Input data Start Marker

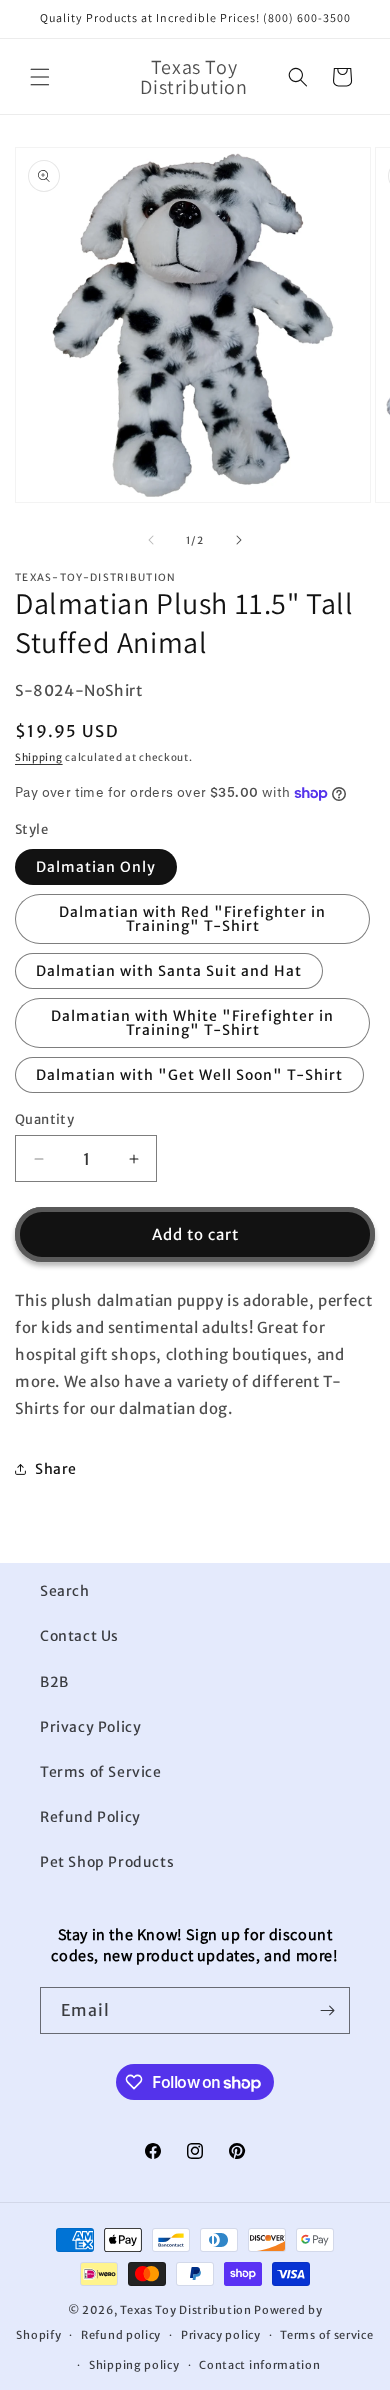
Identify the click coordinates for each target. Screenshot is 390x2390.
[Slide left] (151, 540)
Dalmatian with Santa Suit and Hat (169, 971)
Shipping (39, 757)
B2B (54, 1682)
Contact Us (79, 1636)
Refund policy (121, 2335)
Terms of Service (101, 1772)
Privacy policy (221, 2335)
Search (65, 1591)
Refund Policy (90, 1817)
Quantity (44, 1119)
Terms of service (326, 2335)
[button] (40, 77)
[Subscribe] (327, 2010)
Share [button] (56, 1469)
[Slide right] (239, 540)
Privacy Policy (90, 1727)
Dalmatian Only (96, 867)
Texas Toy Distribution (185, 2310)
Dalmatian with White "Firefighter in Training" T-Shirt (192, 1023)
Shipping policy (134, 2365)
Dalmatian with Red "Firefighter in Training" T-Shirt (192, 919)
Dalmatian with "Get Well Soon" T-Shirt (189, 1075)
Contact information (259, 2365)
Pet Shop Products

Input data End Marker

Work to be completed
State the count of lines in the data holding the word "with", adding nothing to it.

Answer to the problem
4